**Page extract:**
_ _ _ _

Just when I think you can’t be any more awesome, you drop a tidbit like this that makes me love you even more. Kids karate? You are a badass in the best possible way!
I have been a barista and it’s pretty exhausting and competitive so worth trying for but may not pan out for reasons that have nothing to do with you. My mom worked retail her whole life in various contexts – a lot of small businesses are very poorly run, so I would keep an eye out for that as you are job hunting. Personally I’d focus on a national chain store where I wanted the discount.
If you’re interested in volunteering, any school would be thrilled to have someone – they are so short staffed so having someone who can read with kids or assist in the specials or at lunch is a blessing. If you don’t have a contact, try to connect with the guidance counselor. Meals on Wheels also needs people with daytime availability to do deliveries.
The federal government has a wonderful volunteer database that is searchable by location. There are lots of positions at national parks and historical sites, as well as with local projects and special events. If you can’t find it post again and I can look it up for you.
I’d also look for adjunct teaching positions at a nearby law school or an undergrad poli sci or paralegal studies program. I’m sure you have practical skills whether in writing or negotiation or whatever your substantive area is.

_ _ _ _

**Source material:**
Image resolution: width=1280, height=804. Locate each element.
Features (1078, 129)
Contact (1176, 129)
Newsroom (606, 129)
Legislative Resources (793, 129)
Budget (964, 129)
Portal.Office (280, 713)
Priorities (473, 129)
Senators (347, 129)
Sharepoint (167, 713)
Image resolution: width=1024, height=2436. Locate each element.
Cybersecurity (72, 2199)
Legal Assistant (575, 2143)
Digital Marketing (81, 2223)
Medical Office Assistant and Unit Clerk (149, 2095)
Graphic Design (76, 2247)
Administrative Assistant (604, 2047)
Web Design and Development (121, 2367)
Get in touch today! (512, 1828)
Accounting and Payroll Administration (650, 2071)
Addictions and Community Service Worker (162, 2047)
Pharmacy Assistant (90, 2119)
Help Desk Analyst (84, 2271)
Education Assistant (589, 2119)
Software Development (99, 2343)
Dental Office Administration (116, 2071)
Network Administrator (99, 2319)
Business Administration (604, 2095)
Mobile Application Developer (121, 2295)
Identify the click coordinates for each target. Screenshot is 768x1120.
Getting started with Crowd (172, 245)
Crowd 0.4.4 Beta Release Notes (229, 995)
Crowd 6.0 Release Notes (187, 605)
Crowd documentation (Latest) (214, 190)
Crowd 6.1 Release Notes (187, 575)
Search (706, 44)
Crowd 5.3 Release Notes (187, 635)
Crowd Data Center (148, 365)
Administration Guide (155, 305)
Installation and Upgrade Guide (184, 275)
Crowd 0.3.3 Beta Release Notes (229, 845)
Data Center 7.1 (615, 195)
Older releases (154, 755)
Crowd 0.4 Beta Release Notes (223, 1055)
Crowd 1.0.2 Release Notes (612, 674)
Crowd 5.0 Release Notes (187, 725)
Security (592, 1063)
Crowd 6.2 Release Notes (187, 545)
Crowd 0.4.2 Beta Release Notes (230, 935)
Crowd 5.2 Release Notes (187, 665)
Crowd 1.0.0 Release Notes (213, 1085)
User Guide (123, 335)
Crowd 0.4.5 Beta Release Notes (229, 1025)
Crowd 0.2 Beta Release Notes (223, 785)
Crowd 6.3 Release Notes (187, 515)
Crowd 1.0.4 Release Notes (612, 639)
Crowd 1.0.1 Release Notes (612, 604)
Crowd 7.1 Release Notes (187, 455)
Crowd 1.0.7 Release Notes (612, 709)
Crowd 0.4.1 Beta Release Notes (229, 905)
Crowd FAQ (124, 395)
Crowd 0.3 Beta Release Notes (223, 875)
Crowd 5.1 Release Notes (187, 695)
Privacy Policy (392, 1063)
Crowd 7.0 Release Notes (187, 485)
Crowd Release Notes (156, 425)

_ _ _ _

**Assignment 1:**
In the job advice comment, what does the writer say Meals on Wheels needs?
**Assignment 2:**
Rewrite the part of the job advice comment that opens with "If you’re interested" and closes with "substantive area is.", replacing "guidance counselor" with "school principal".
The items are separate material, unrelated to the job advice comment.

**Task result 1:**
People with daytime availability to do deliveries.

**Task result 2:**
If you’re interested in volunteering, any school would be thrilled to have someone – they are so short staffed so having someone who can read with kids or assist in the specials or at lunch is a blessing. If you don’t have a contact, try to connect with the school principal. Meals on Wheels also needs people with daytime availability to do deliveries.
The federal government has a wonderful volunteer database that is searchable by location. There are lots of positions at national parks and historical sites, as well as with local projects and special events. If you can’t find it post again and I can look it up for you.
I’d also look for adjunct teaching positions at a nearby law school or an undergrad poli sci or paralegal studies program. I’m sure you have practical skills whether in writing or negotiation or whatever your substantive area is.